> [Exercise passage]:
▬▬▬

Week 15: Creative embodiment and crafting personal and group choreographies; group final project work time; and additional listening assignments. Writing Assignment #6: Blog posts. Performance of final project.

Final Exam: Multiple choice short answer exam on historical foundations of hip hop.

VI. Methods of Instruction

Movement instruction and demonstration by instructor. Student-driven discussions in combination with instructor lectures and screenings of visual materials will form a part of the instruction for the course. Lectures will provide historical background, supplemented by theoretical perspectives as appropriate for lower-division course work. Class time will also include instruction in written communication and dance composition.

VII. Extent and Nature of Technology Use:

Specific uses of technology will vary by instructor may include the use of Beachboard, library databases, the Internet, audiovisual materials and digital presentations. Students will be expected to engage with Beachboard, the Internet, and possibly other forms of technology, such as digital presentations, audio/interviews, blogs and/or video.

VIII. Information on Textbooks/Readings:

The textbooks selected will vary year to year depending on the instructor. The following are examples of appropriate texts:

Sommer, Sally. “‘C’mon to My House’: Underground-House Dancing” Dance Research Journal

33 no. 2 (Winter 2001): 72-86.

▬▬▬

> [Data section]:
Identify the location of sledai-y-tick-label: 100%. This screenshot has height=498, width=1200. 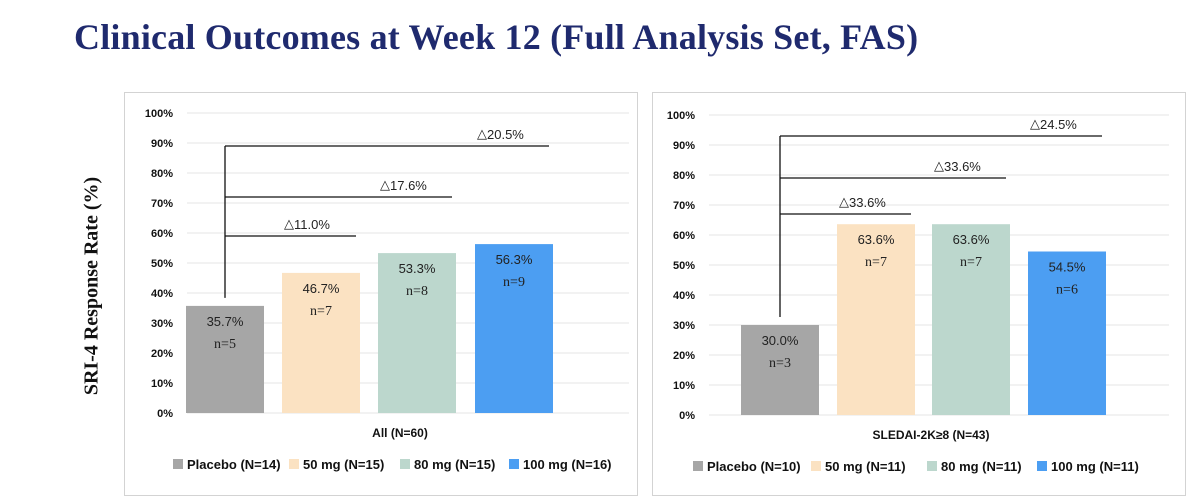
(681, 116).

▬▬▬

Pick up the hip hop dance course syllabus after its last line and keep writing it.

> [Output for this task]:
Schloss, Joseph Glenn. Foundation: B-boys, B-girls, and Hip-hop Culture in New York. New

York: Oxford University Press, 2009.

Forman, Murray and Mark Anthony Neal. That’s the Joint: the hip-hop studies reader. New

York: Routledge, 2012.

IX. Instructional Policies Requirements:

Instructors may specify their own policies with regard to plagiarism, withdrawal, absences, etc., as long as the policies are consistent with the University policies published in the CSULB Catalog. It is expected that every course will follow University policies on Attendance (PS 01-01), Course Syllabi (PS 04-05), Final Course Grades, Grading Procedures, and Final Assessments (PS 05-07), and Withdrawals (PS 02-02 rev).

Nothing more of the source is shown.